El texto de mi profesor versa más de la genialidad del creador de Carta abierta, que del sentimiento que trae a mi cabeza la palabra desmorir. Es decir, me imagino que alguien que vuelve a la vida, revive; pero cómo es entonces que le traemos a alguien de la muerte, ¿Desmuere? Para ser franca, no había entendido la importancia de ello, hasta que, una noche de películas con mi hijo, me topé con una de las producciones de Dreamworks Animation de 2012: El origen de los guardianes. En esta película, Jack Frost se prepara para convertirse en un guardián pero, ¿Un guardián de qué?
Al estar en vida, Jack se convirtió en el guardián de su hermana al salvaguardar su integridad por sobre la suya, dejándose morir a costa de una vida. Jack Frost murió, y luego desmurió. El inicio de la película me parece una joya. Un poema al vacío y la resurrección:
La oscuridad. Eso es lo primero que recuerdo. Estaba oscuro y hacía frío. Y yo tenía miedo. Pero entonces… vi la luna. Era muy grande y era muy brillante. Parecía ahuyentar la oscuridad. Y cuando la ahuyentó… se me quitó el miedo. ¿Por qué estaba ahí y cuál era mi destino? Eso nunca lo he sabido. No sé si lo llegaré a saber.
En la travesía de los personajes, se explica a nuestro protagonista que, aquello que los guardianes protegen es al asombro, a la ingenuidad, y a la fe de los niños. Quizá, en estos tiempos, eso es precisamente aquello que más debiéramos proteger. En tanto, Jack dependiente de sus miedos, busca incansablemente los dientes que poseen sus recuerdos. Al dar con estos, y divisar el cómo se dio que terminara en aquel lago oscuro y frío, el lozano personaje logra configurar que, su deber ser, lejos de atender al resguardo de lo antes mencionado, radica en combatir al miedo con diversión. Sin embargo, para que los niños puedan ver a Jack Frost, al conejo de pascua, o al Hada de los dientes, es necesario que crean en ellos, de otra forma, seguirán siendo el susurro que la muerte agotó. Este Jack Frost que protagoniza el largometraje, es quizá el ejemplo más claro de desmorir. Uno desmuere cuando aún le queda mucho por hacer, reaparece dentro de las mentes que no alcanzaban a dibujar nuestros rostros, y hace dar la sensación de que existe algo más allá del hoy.

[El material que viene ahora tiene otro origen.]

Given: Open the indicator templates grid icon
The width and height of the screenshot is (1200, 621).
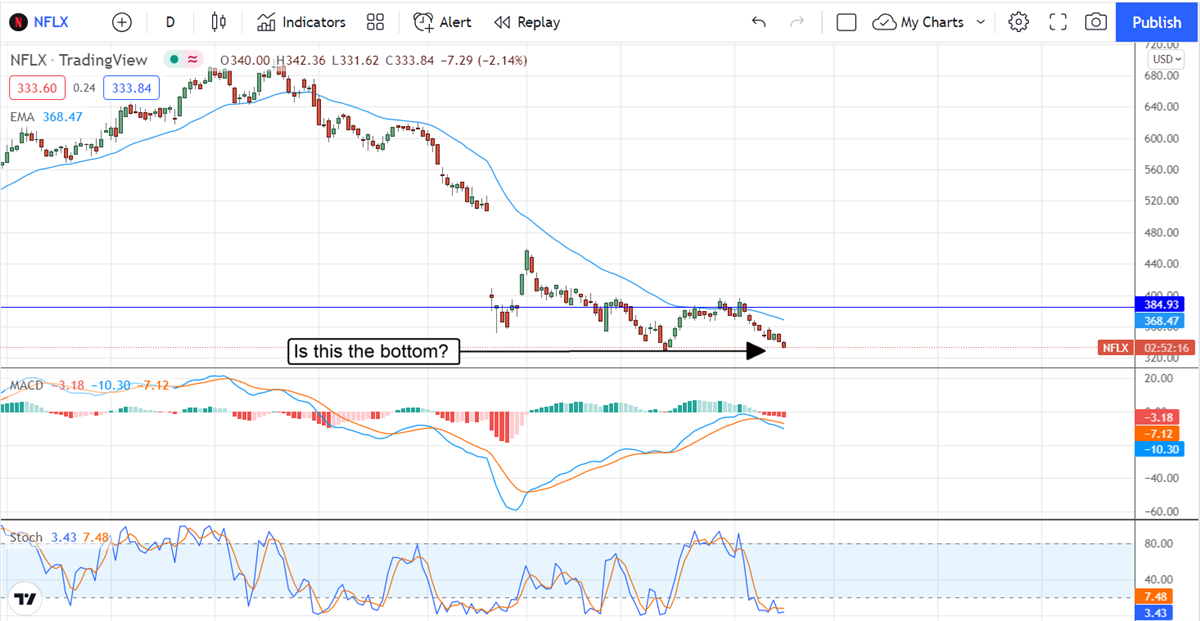Looking at the screenshot, I should [376, 22].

Hace unas semanas la madre de mi amigo Roman desmoría en este plano para convertirse en un guardián de todos nosotros en algún lugar, le siguieron otros, como mi compañero de Recursos Humanos: Don Alfredo, o “Don Alfred”, como yo le decía. Desmorían, y lo digo así, porque parece que sus cuerpos se encuentran en un estado indefinido de desaparición. Y a pesar de ello, aún puedo verlos. Protegiéndonos de nosotros mismos. Estas personas, al igual que mi primo José Manuel, son del tipo de persona que uno no alcanza a comprender por qué perecen, el por qué será que se van si les quedaba tanto por hacer. Lo que no queremos entender del todo, es la labor que ellos llevan a cabo, desde donde sea que estén. Que ahora son las sonrisas que esperan la convocatoria de la luna para salir del frío. Los que se van así, sin un previo aviso, y que nos hacen permanecer inmersos en nuestra propia soledad, son la prueba inequívoca de que la vida, el tiempo, y el destino, son situaciones a las que, por desgracia, nunca terminamos de acostumbrarnos. Ellos son los verdaderos guardianes, los que nos dejan demasiado aquí en la tierra, en casa, en la oficina, o en un simple mensaje en el teléfono celular.

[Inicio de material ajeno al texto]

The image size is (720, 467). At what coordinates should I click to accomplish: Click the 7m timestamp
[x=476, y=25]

Al desprenderse de esta tierra para ahogarse en el lago de la eternidad, seguramente se quedan perplejos observando la luna, y en una ilusionada espera para que los vuelva a nosotros, a seguir enseñándonos a ser, a desmorirnos de ellos, a vivir. En mi caso, y con el afán de dar honor a quien honor merece, sólo diré que, cada vez que siento miedo, y que veo mis propias alas caer, muy en el centro de mi conciencia puedo sentir a mi propio guardián, a mi abuelo, recordándome que se puede vivir con el miedo, pero que no hay satisfacción más grande que enfrentarlo y seguir adelante.